И производит впечатление, как будто вам целый вечер без перерыва играли на барабане.
И это такая же литература, как барабанный бой – музыка.
Читатель, даже наиболее непроницательный, надеемся, успел заметить, что мы не совсем разделяем мнение, будто г. Ростан уже точка в точку Шекспир.
Справедливость, однако, требует сказать, что г. Ростан в наше время имеет в тысячу раз больше успеха, чем Шекспир имел в свое.
Причина, быть может, заключается в том, что Шекспир на несколько столетий обогнал свое время, тогда как г. Ростан – истинный поэт нашего времени.
Нашего буржуазного времени, с его лавочническим вкусом.
Лавочники и лавочницы, составляющие теперь публику, – лавочники и лавочницы не только по профессии, лавочники и лавочницы по идеалам, по вкусам, по понятиям, – очень любят, чтоб у них исторгали слезу чем-нибудь сентиментальным.
Истинное, сильное, глубокое чувство – удел не лавочников.
За неимением в душе настоящего, они довольствуются «маргарином чувства» – сентиментальностью.
Чем более кисло-сладко, тем, на взгляд лавочника, более хорошо.
Когда от ростановских сентиментальных стихов у него начинает щекотать в носу, он думает:
– Какая буря происходит у меня в душе!
Для публики-лавочницы Ростан – величайший поэт, потому что никто не умеет писать «так чувствительно».
Успех г.
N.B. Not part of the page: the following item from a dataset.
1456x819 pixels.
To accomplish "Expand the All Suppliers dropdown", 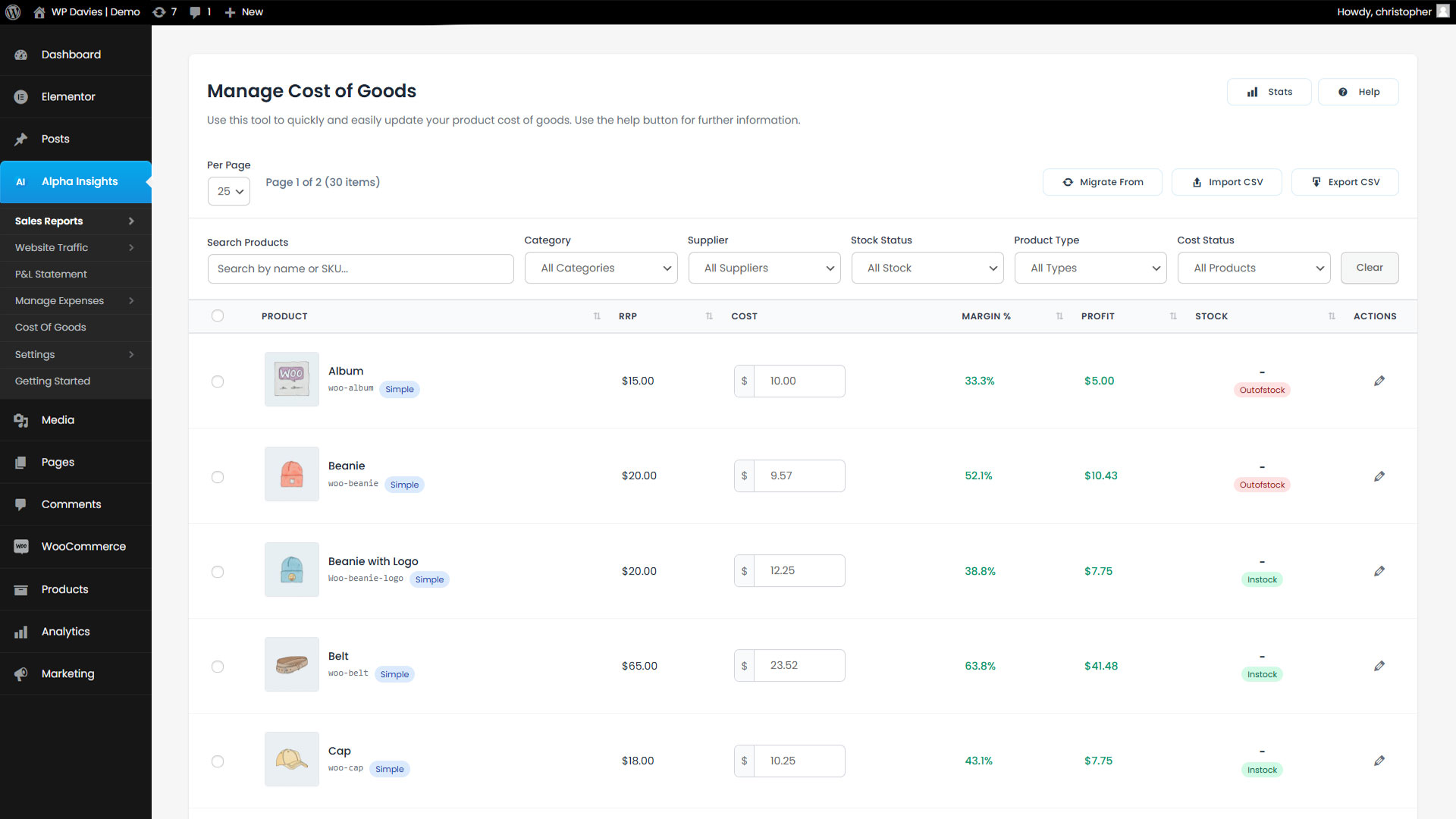I will click(x=764, y=268).
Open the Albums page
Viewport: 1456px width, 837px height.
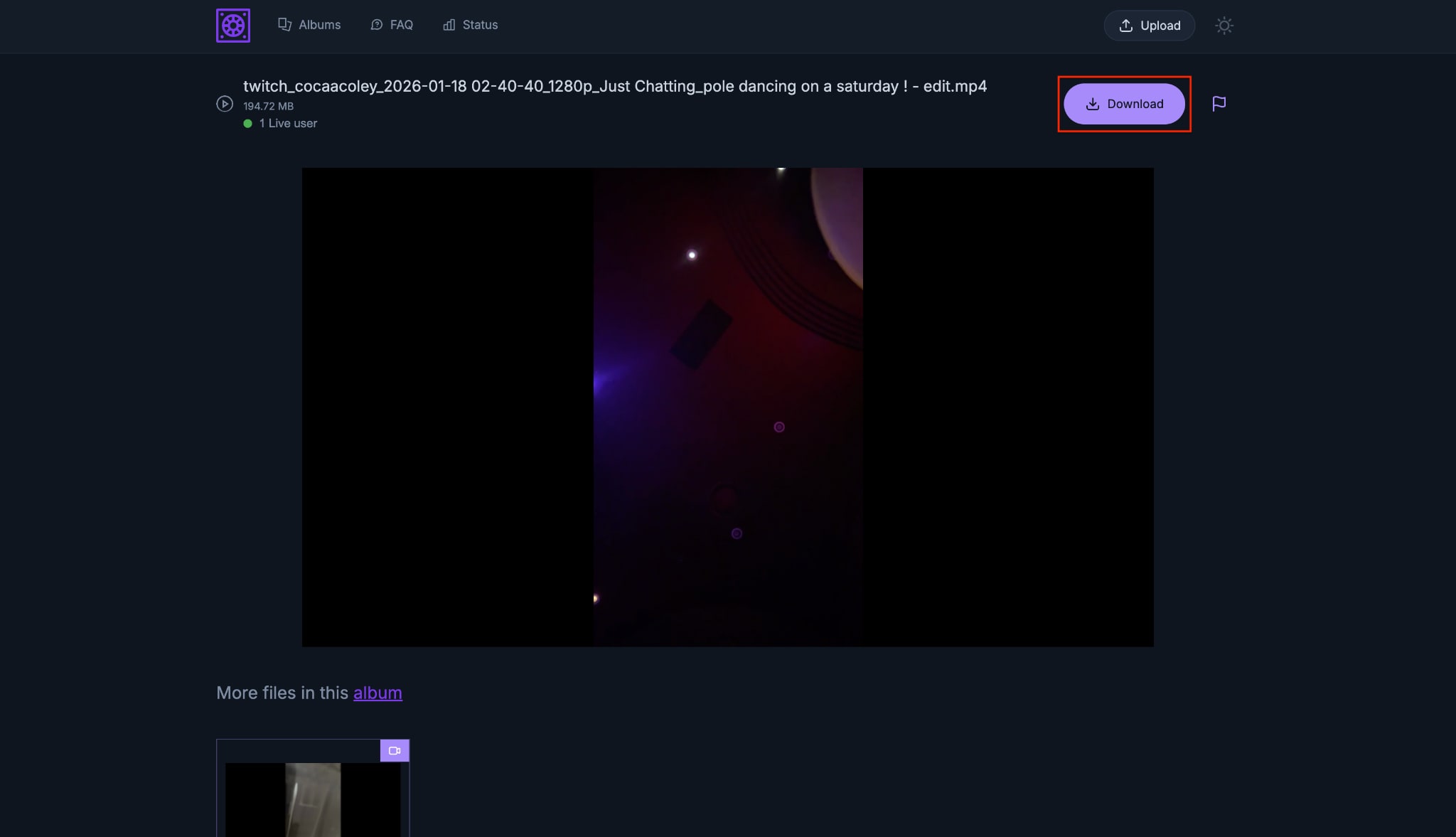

Ростана объясняется тем, что он имеет редкое, – редкое, впрочем, только для истинных поэтов, – счастье: быть поэтом своего времени.
Г-н Ростан до того поэт своего времени, что именно на его долю выпала честь олицетворять собою европейскую публику, когда история поставила перед ней испытание в благородстве.
Это было тогда, когда Крюгер[14] высадился в Марселе.
Он оставил две республики истекающими кровью и явился в Европу умолять спасти.
Европа ответила этому старику, несчастному, у которого перерезали детей… стихами.